As Chen explained, “A pluripotent stem cell is a kind of blank slate.” Chen continued, “During development, such stem cells differentiate into many diverse specialized cell types, such as a muscle cell, a brain cell, or a blood cell. So, after generating iPSCs from skin cells, researchers then can culture them to become brain cells, or neurons, which can be studies safely in a Petri dish.”
Chen’s team invented a protocol to differentiate iPSCs into mature human neurons much more effectively than previous protocols. This generates cells that behave neurons in our own brains and can be used to model the individualized disease of a single patient.
In the brain, neurons rarely work alone, but instead are usually in close proximity to star-shaped cells called astrocytes. Astrocytes are very abundant cells and they assist neuron function and mediate neuronal survival. “Because neurons are adjacent to astrocytes in the brain, we predicted that this direct physical contact might be an integral part of neuronal growth and health,” said Chen.
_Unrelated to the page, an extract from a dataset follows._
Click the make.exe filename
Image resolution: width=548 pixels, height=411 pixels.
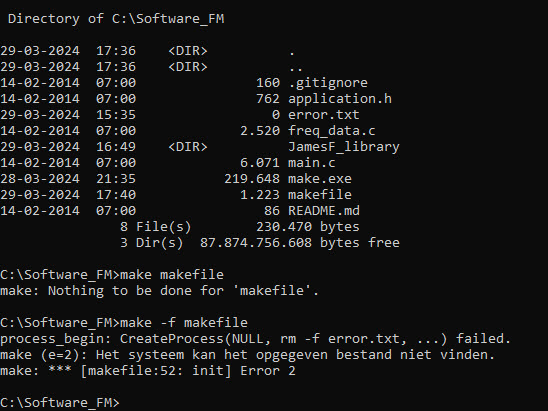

To test this hypothesis, Chen and his colleagues began by culturing iPSCs-derived neural stem cells, which are stem cells that have the potential to become neurons. These cells were cultured on top of a one-cell-thick layer of astrocytes sop that the two cell types were physically touching each other.
“We found that these neural stem cells cultured on astrocytes differentiated into mature neurons much more effectively,” Chen said. This contrasts Chen’s method with other neural stem cells that were cultured alone in a Petri dish. As Chen put it, the astrocytes seems to be “cheering the stem cells on, telling them what to do, and helping them to fulfill their destiny to become neurons.”
While this sounds a little cheesy, it is undeniable that the astrocyte layer increases the efficiency of neuronal differentiation of iPSCs. Personalized medicine is moving beyond the gene level, to the level of cellular organization and tissue physiology, and iPSCs are showing the way.